• To do
Please reproduce the data below exactly, from the first line to the last.

• Excerpted data
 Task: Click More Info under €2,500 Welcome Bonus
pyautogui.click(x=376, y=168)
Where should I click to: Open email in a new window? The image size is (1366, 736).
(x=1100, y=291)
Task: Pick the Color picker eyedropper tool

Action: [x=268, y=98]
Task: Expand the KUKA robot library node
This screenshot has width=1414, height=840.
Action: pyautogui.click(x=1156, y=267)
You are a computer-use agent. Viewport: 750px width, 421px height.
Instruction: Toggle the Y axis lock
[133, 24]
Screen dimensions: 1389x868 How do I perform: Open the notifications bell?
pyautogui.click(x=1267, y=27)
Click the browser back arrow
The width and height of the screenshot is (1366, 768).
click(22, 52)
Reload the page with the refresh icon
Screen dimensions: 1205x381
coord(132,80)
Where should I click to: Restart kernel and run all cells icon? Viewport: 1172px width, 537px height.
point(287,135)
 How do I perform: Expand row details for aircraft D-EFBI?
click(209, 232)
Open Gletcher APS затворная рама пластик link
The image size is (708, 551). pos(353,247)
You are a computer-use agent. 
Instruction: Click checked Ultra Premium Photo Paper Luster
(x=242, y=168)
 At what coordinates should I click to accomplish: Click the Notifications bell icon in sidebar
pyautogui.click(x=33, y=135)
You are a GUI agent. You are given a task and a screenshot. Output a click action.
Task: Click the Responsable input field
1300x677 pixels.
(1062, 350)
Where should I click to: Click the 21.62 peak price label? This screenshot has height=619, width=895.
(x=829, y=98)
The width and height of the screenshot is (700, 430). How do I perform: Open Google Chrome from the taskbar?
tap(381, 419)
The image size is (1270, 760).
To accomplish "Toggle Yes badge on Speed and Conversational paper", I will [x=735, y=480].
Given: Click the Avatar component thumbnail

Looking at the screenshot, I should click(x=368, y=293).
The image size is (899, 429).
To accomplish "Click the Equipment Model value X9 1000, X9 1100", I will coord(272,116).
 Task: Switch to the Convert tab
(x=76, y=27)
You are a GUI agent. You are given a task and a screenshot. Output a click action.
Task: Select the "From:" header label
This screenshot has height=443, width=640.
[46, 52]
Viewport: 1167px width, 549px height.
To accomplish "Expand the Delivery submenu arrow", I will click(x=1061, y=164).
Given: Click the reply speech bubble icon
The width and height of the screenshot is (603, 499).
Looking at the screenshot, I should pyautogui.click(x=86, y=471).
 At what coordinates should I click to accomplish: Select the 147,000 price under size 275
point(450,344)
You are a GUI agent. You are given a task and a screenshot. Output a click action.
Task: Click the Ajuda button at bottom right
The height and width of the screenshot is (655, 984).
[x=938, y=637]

• Solution to this problem
 Task: Click More Info under €2,500 Welcome Bonus
pyautogui.click(x=376, y=168)
Where should I click to: Open email in a new window? The image size is (1366, 736).
(x=1100, y=291)
Task: Pick the Color picker eyedropper tool

Action: [x=268, y=98]
Task: Expand the KUKA robot library node
This screenshot has width=1414, height=840.
Action: pyautogui.click(x=1156, y=267)
You are a computer-use agent. Viewport: 750px width, 421px height.
Instruction: Toggle the Y axis lock
[133, 24]
Screen dimensions: 1389x868 How do I perform: Open the notifications bell?
pyautogui.click(x=1267, y=27)
Click the browser back arrow
The width and height of the screenshot is (1366, 768).
click(22, 52)
Reload the page with the refresh icon
Screen dimensions: 1205x381
coord(132,80)
Where should I click to: Restart kernel and run all cells icon? Viewport: 1172px width, 537px height.
point(287,135)
 How do I perform: Expand row details for aircraft D-EFBI?
click(209, 232)
Open Gletcher APS затворная рама пластик link
The image size is (708, 551). pos(353,247)
You are a computer-use agent. 
Instruction: Click checked Ultra Premium Photo Paper Luster
(x=242, y=168)
 At what coordinates should I click to accomplish: Click the Notifications bell icon in sidebar
pyautogui.click(x=33, y=135)
You are a GUI agent. You are given a task and a screenshot. Output a click action.
Task: Click the Responsable input field
1300x677 pixels.
(1062, 350)
Where should I click to: Click the 21.62 peak price label? This screenshot has height=619, width=895.
(x=829, y=98)
The width and height of the screenshot is (700, 430). How do I perform: Open Google Chrome from the taskbar?
tap(381, 419)
The image size is (1270, 760).
To accomplish "Toggle Yes badge on Speed and Conversational paper", I will [x=735, y=480].
Given: Click the Avatar component thumbnail

Looking at the screenshot, I should click(x=368, y=293).
The image size is (899, 429).
To accomplish "Click the Equipment Model value X9 1000, X9 1100", I will coord(272,116).
 Task: Switch to the Convert tab
(x=76, y=27)
You are a GUI agent. You are given a task and a screenshot. Output a click action.
Task: Select the "From:" header label
This screenshot has height=443, width=640.
[46, 52]
Viewport: 1167px width, 549px height.
To accomplish "Expand the Delivery submenu arrow", I will click(x=1061, y=164).
Given: Click the reply speech bubble icon
The width and height of the screenshot is (603, 499).
Looking at the screenshot, I should pyautogui.click(x=86, y=471).
 At what coordinates should I click to accomplish: Select the 147,000 price under size 275
point(450,344)
You are a GUI agent. You are given a task and a screenshot. Output a click action.
Task: Click the Ajuda button at bottom right
The height and width of the screenshot is (655, 984).
[x=938, y=637]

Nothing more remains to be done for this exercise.